“I’m really good at drawing.” It’s a very matter-of-fact statement made by Emily, a participant in the show Down for Love. She knows that this is something true about herself, something that she can do with confidence. She isn’t bragging. She isn’t looking for a compliment. She isn’t in any way trying to prove her superiority or even compare herself to people around her. She is just stating a truth about herself in the context of a life that is filled with both limits and gifts, challenges and opportunities, vulnerabilities and strengths. It struck me at that moment that she had high self-esteem without a corresponding ego.
Watching Down for Love helped me realize that there’s beauty in a lack of ego alongside a corresponding sense of esteem. Something deeply good and true emerges from humans who have esteem for themselves without ego. Who are able to love themselves as they love others.
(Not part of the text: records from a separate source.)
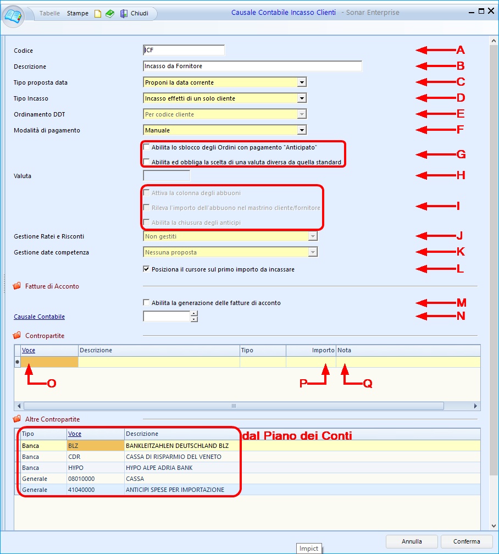Screen dimensions: 499x554
Task: Click the Contropartite section folder icon
Action: click(x=17, y=335)
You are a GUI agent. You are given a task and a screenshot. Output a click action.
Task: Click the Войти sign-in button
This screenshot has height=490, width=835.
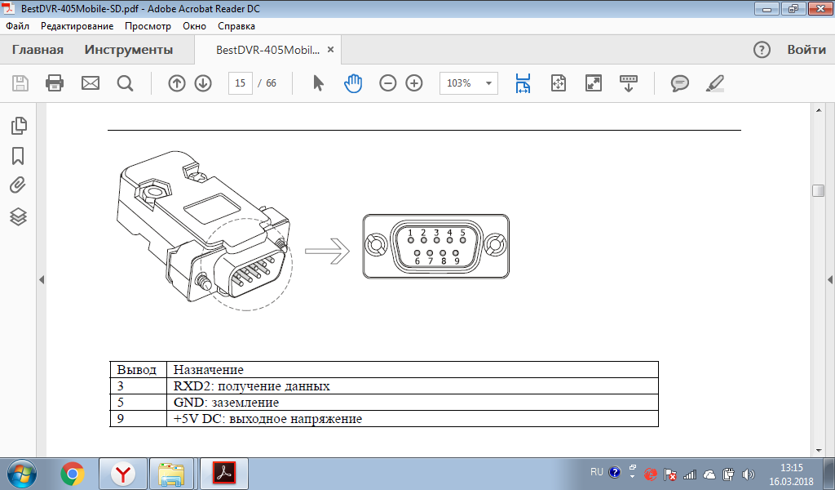(806, 50)
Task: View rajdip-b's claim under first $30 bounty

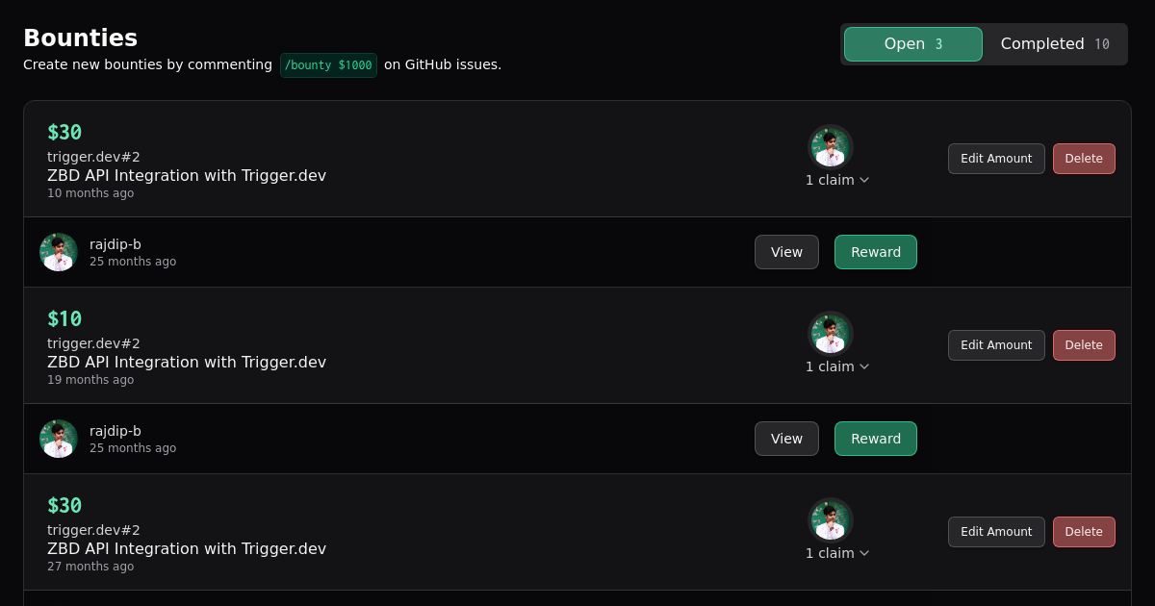Action: [786, 252]
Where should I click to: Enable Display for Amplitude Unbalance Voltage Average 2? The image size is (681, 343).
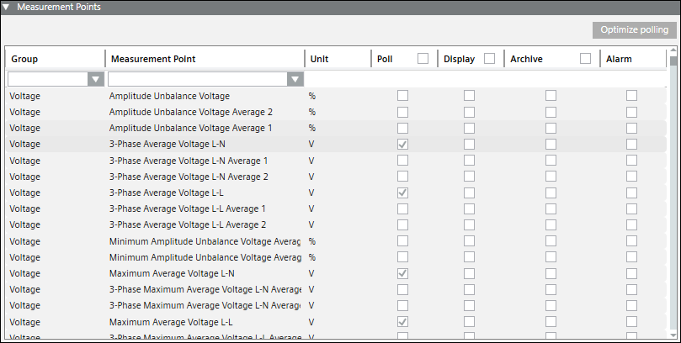[x=469, y=112]
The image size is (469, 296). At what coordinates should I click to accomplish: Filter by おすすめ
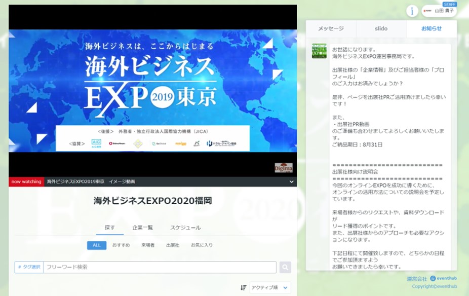(121, 245)
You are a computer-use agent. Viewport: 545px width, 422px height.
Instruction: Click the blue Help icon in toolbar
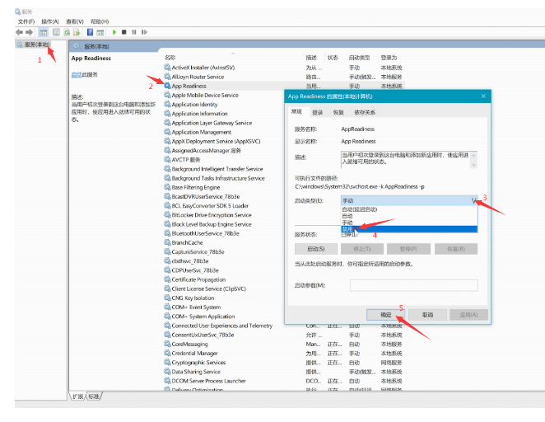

Penny is also able to talk with straightforward candor about her abilities and her challenges. She can say that she needs modifications on some school assignments and that she is a good writer. She knows that she has challenges with change and that she is great at making a plan. And, as I’ve probably told you before, she also is able to laugh at herself when she makes a mistake, or when one of us points out a personality quirk. She has esteem without ego.
The late preacher and pastor Tim Keller said more than once that the gospel of Jesus doesn’t ask us to think less of ourselves. But when we are walking in the way of Jesus we will think of ourselves less. Perhaps that’s another way to say that when we find ourselves in Jesus, we will lose our self-protective ego without losing our self-esteem.
I’d like to develop a high sense of esteem for myself—and those around me—without an inflated ego. And I suspect my daughter, and the characters of Down for Love, are helping me to imagine what that would be like.